Accurate pathology of removed eyes quickly identifies children who have been cured by surgery alone, and curable children who require postoperative chemotherapy to reduce risk of their cancer returning. Mortality from Rb correlates with stage of cancer at diagnosis, and spread beyond the eyeball increases risk of death substantially . Honduras is one of the few countries to measure the impact of a Rb public awareness campaign in the developing world. The study compared children presenting to hospital before and after an annual public awareness campaign about Rb, linked to the national immunisation programme. During the two years after the campaign, 35% of children had disease that had spread outside the eye at diagnosis, compared with 73% in the previous eight years. The Honduran study highlights the importance of accurate pathology, not just in informing postoperative care for each child but also for assessing impact of an awareness campaign .
The VISION 2020 LINKS Programme has built key alliances to tackle the problem of Rb in Africa. Some LINK leads have attended meetings of the Kenya National Retinoblastoma Strategy (KNRbS) group. This group, supported by Daisy’s Eye Cancer Fund (DECF), has led the way in establishing standardised pathology protocols and management guidelines for Kenya, based on experience in Canada (with specialist input from Brenda Gallie of Sick Kids, Toronto). The KNRbS group includes medical professionals, parents and survivors, health advocates and community and government leaders. The KNRbS Group is happy to share its expertise with other countries and the VISION 2020 LINKS Programme hopes to use its experience to help the paediatric LINKS to tackle Rb.

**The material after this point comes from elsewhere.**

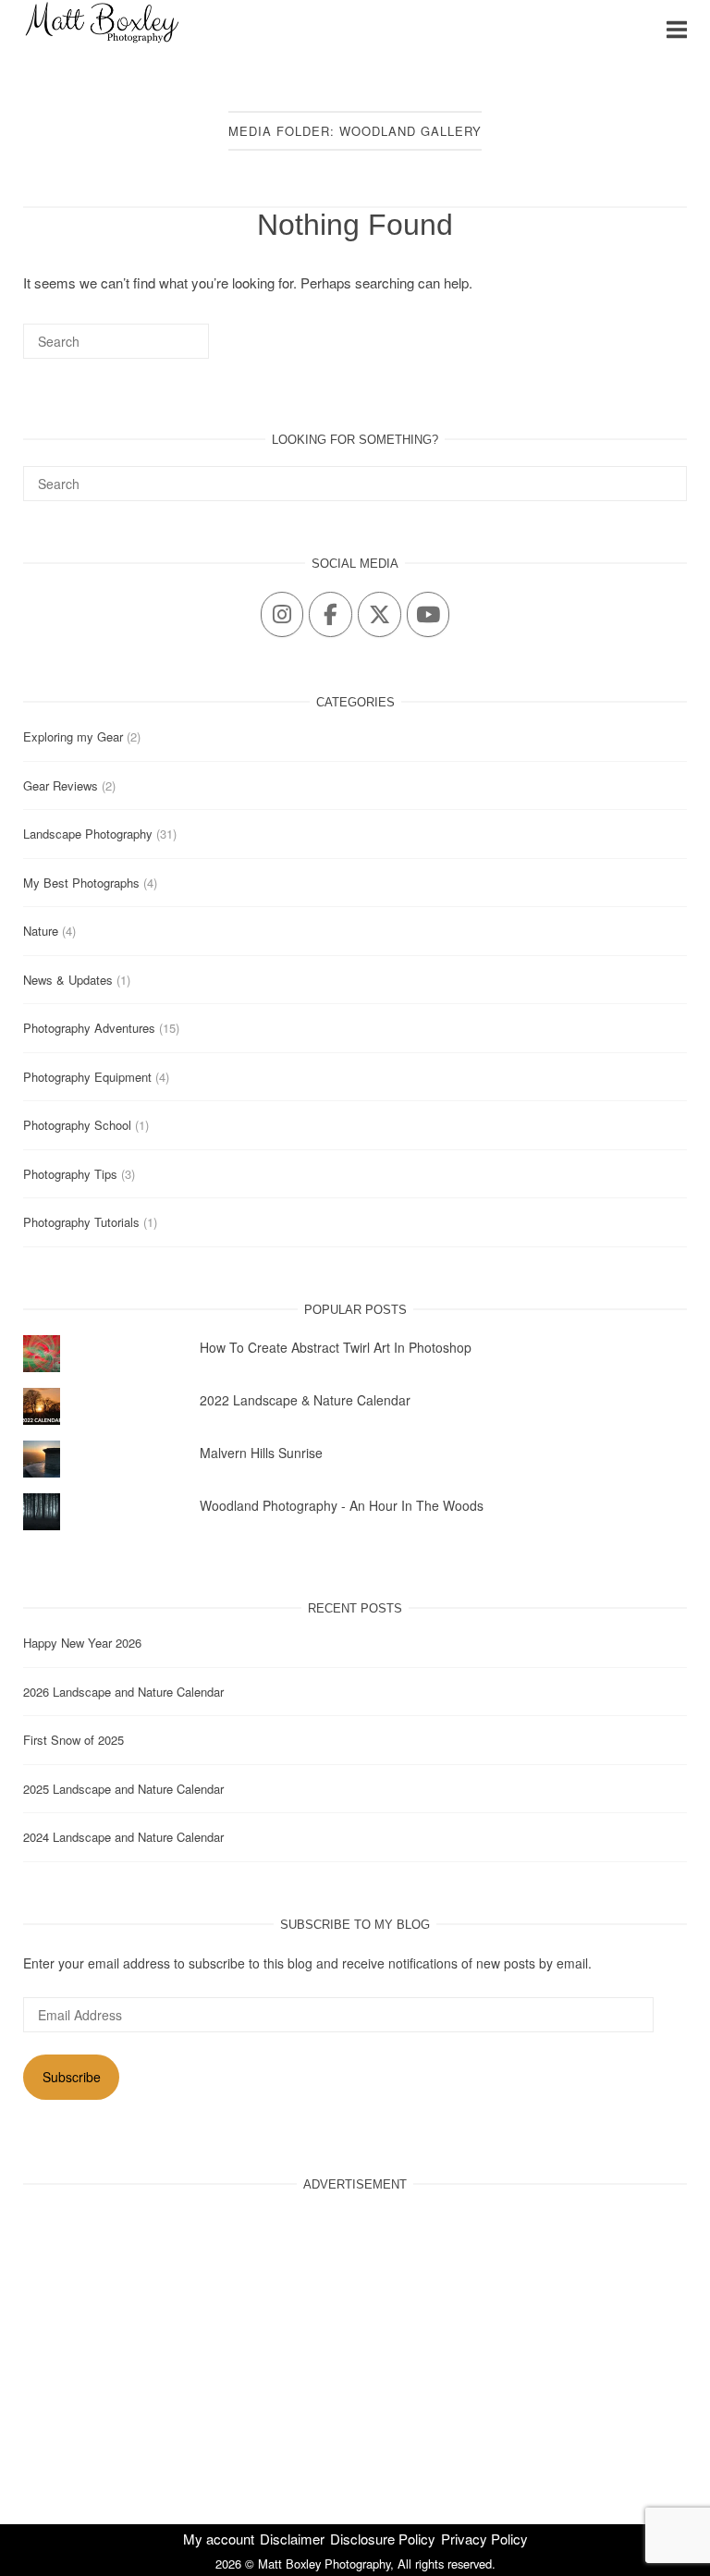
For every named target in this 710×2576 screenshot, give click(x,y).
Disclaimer (292, 2538)
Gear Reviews (60, 785)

What is needed for retinoblastoma?
The VISION 2020 LINKS Programme is currently looking for substantial funding for the paediatric LINKS that are keen to develop national Rb strategies and awareness programmes. Raised awareness amongst health workers and in the community is essential. Standardised protocols and infrastructure (covering specialist pathology, artificial eyes and implants, record-keeping and patient database, patient and family support) are too. Together, these will result in more children coming forward earlier and hence curable through surgery, and the integration of pathology, oncology and ophthalmo logy services will result in better quality treatment. The VISION 2020 LINKS Programme is seeking funding partners who share our goal of saving sight, and lives, through early diagnosis and effective treatment of Rb in Africa.